Short task 1
Set down everything in the judgment excerpt below, from "35. With respect" down to "is, therefore, concluded.", without changing a character.

34. The defence of the company is not consistent. In one breath, the company contends that a badli or temporary worker is not entitled to claim benefit of Clause 4 of the agreement, unless he has put in continuous three months' service before each festival holiday for which the badli or temporary worker claims payment for the festival holiday. This was the defence taken before the Payment of Wages Authority in Writ Applications Nos. 7197 and 7198 of 1956. The learned authority overruled this contention of the company and directed the company to pay wages for the festival holidays [vide the order dated 31 March 1959 of the authority (Ex. 11 in I.D.A. Application No. 970 of 1960)]

35. With respect I agree with the view taken by the learned authority on all points raised by the parties before the learned authority including interpretation of Clause 4 of the agreement. This issue is, therefore, concluded.

36. The company seems to have raised for the first time a new defence that agreement dated 24 October 1951 is not a "settlement" as contemplated by the provisions of the Industrial Disputes Act at the relevant time and applicants are not entitled to get benefit of the agreement dated 24 October 1951, in these proceedings. It was possible for the company to take up this contention before the learned Authority under the Payment of Wages Act. But it was not raised. This circumstance is against the company and is in favour of the applicants. The company had not contended before the Payment of Wages Authority that some payments for festival holidays were made through mistake. These defences are afterthoughts and the company wanted to evade its liability for payment on the technical ground that the agreement dated 24 October 1951 was not a "settlement" and as the applicants had based their claim on the terms of "settlement" they are not entitled to get wages for compensation for festival holidays.

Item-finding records
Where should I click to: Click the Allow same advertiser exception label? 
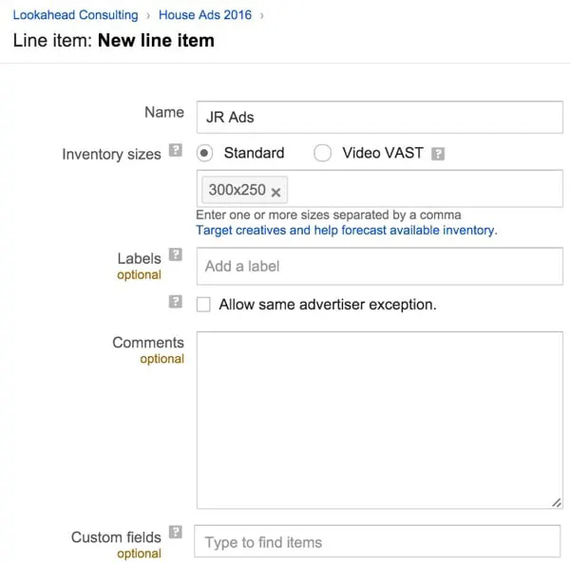click(x=328, y=305)
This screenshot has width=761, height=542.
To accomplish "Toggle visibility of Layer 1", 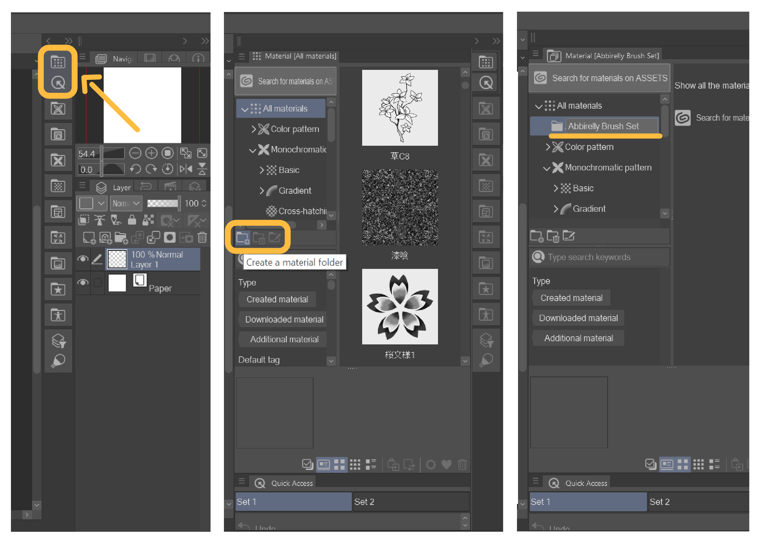I will pos(83,259).
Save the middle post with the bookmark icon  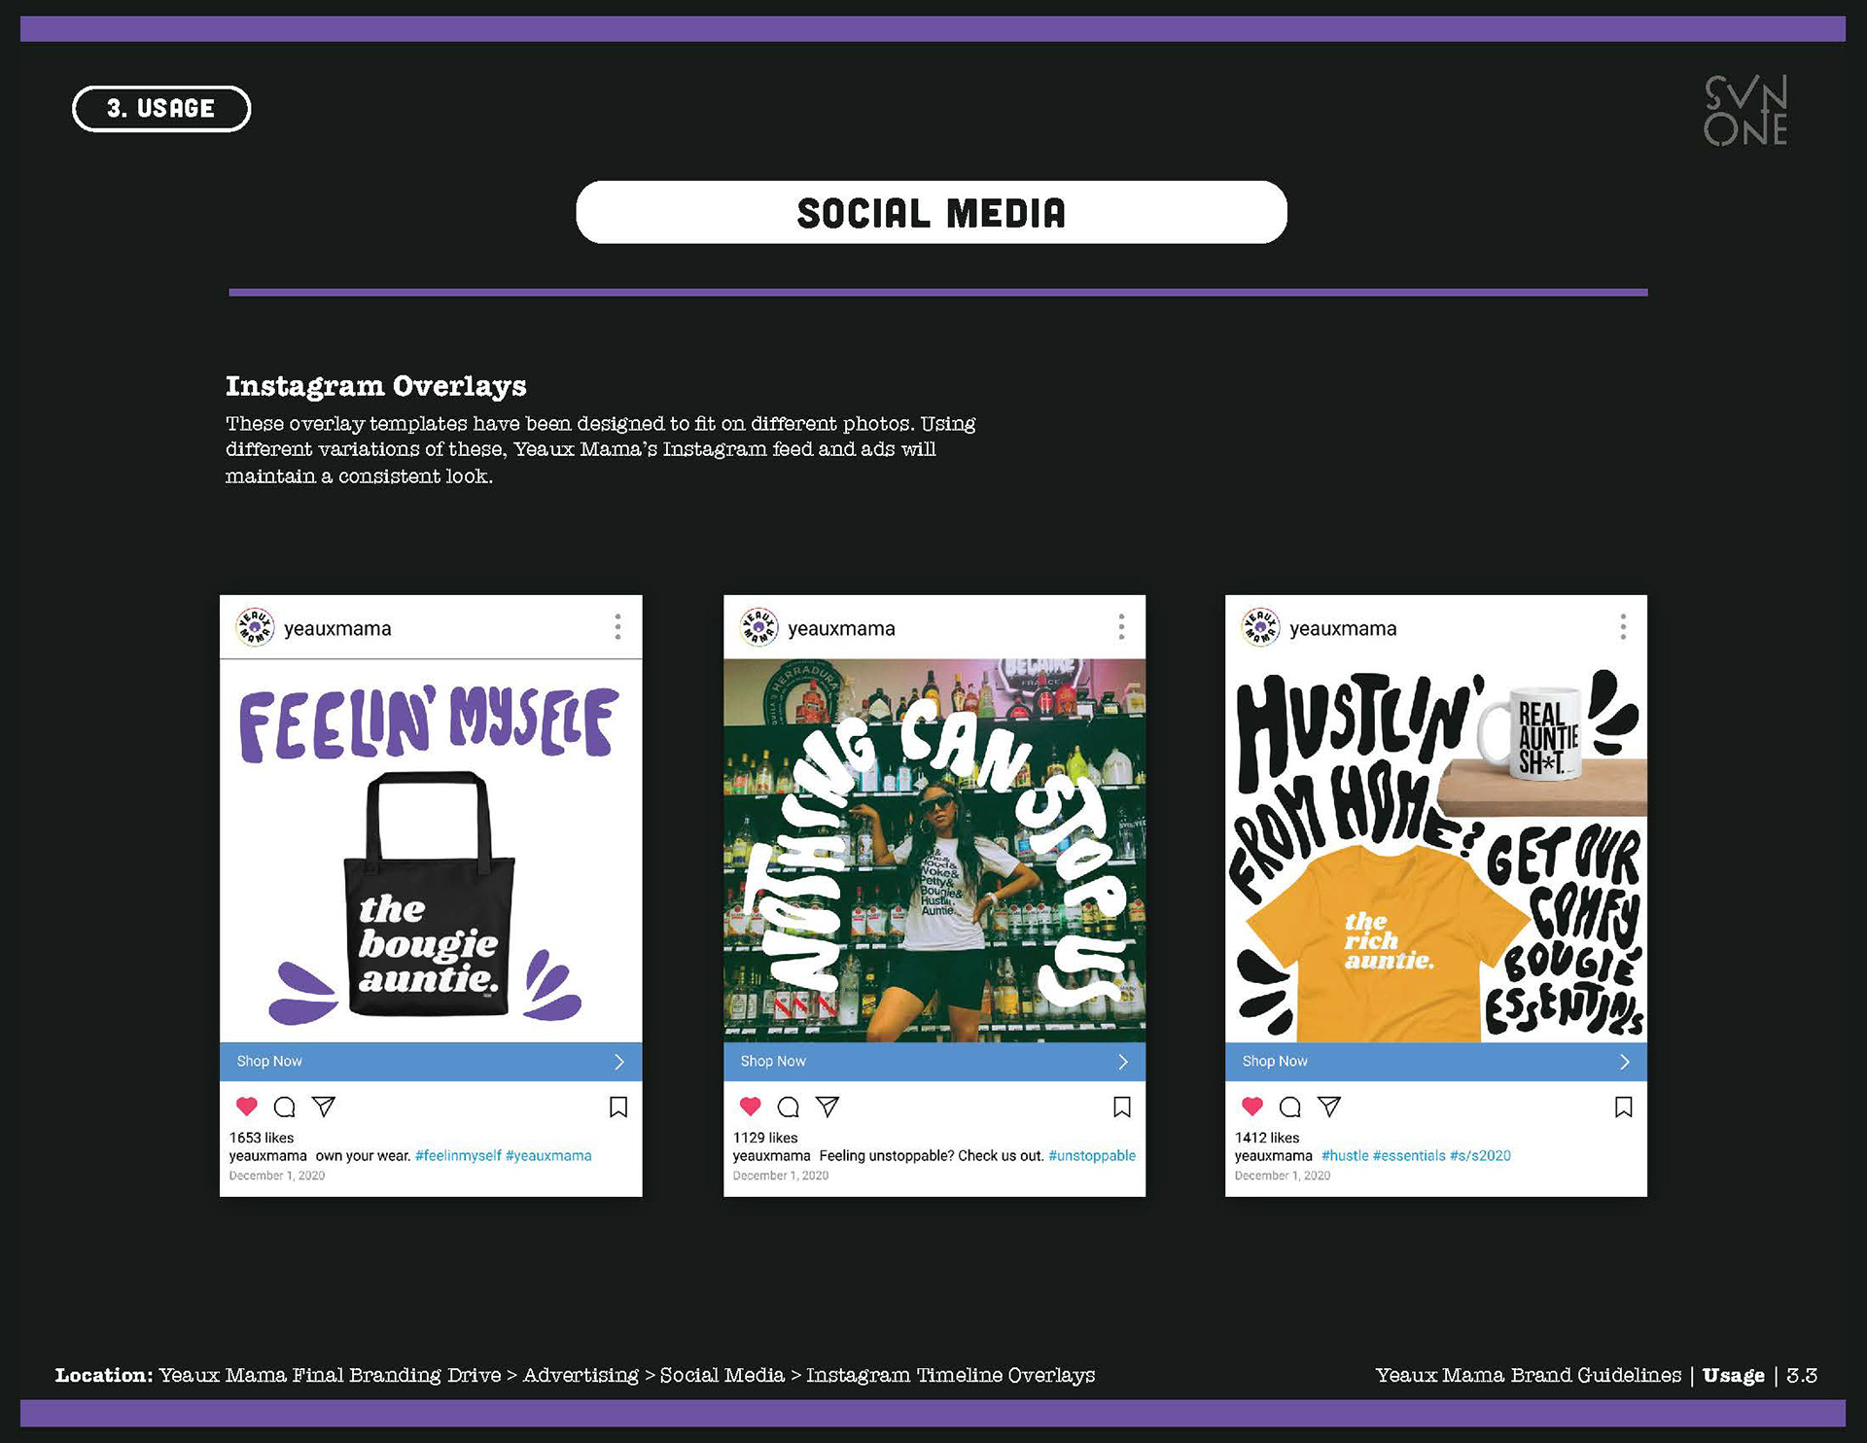[x=1122, y=1107]
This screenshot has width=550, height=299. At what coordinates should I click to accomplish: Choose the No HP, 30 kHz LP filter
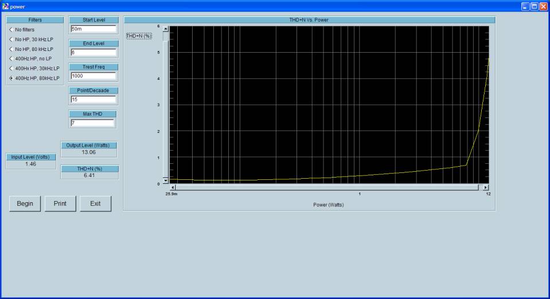click(x=11, y=40)
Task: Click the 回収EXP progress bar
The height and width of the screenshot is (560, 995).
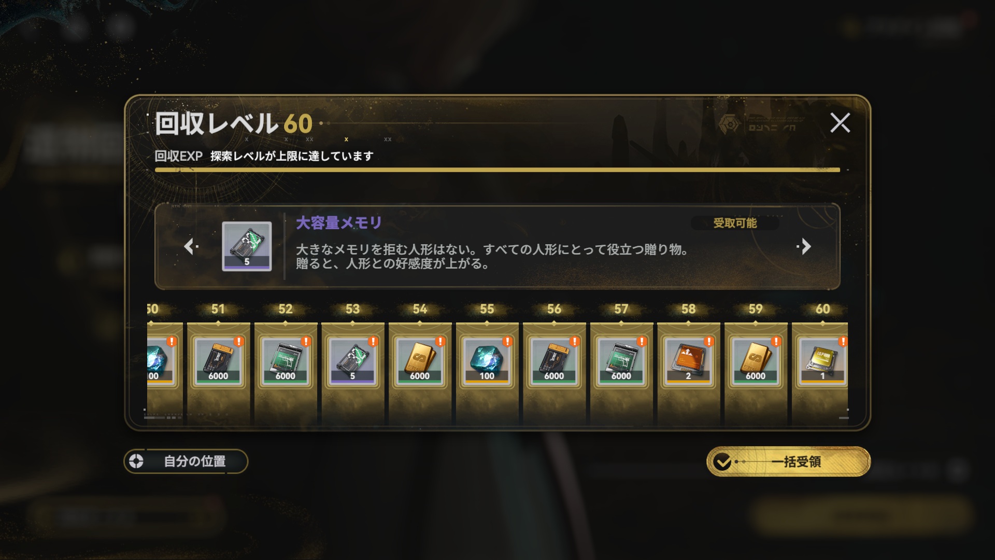Action: (498, 170)
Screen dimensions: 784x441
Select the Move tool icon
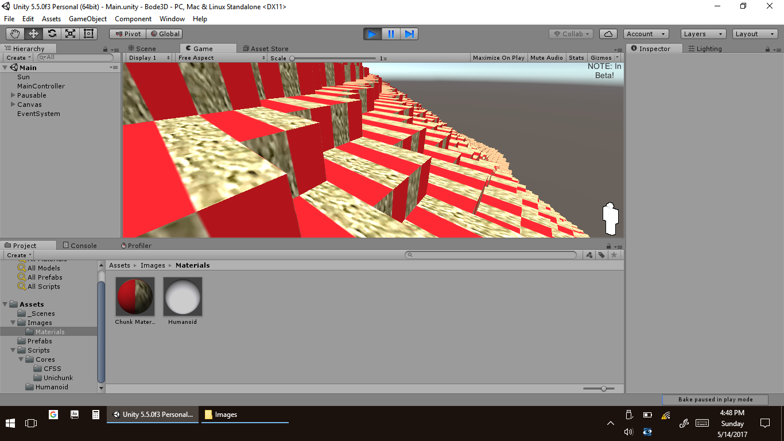pyautogui.click(x=33, y=34)
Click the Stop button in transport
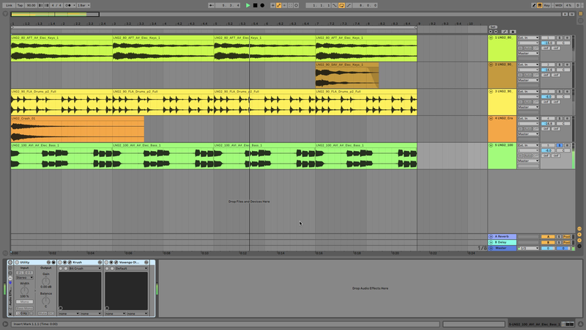This screenshot has width=586, height=330. [x=255, y=5]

Short task 2
Report each line of the records above that contains the string "should", treating case as significant.

Full answer 1
35. With respect I agree with the view taken by the learned authority on all points raised by the parties before the learned authority including interpretation of Clause 4 of the agreement. This issue is, therefore, concluded.

Full answer 2
Where should I click to: Click the Allow same advertiser exception label? 
This screenshot has width=550, height=299. At what coordinates should I click to accomplish: Choose the No HP, 30 kHz LP filter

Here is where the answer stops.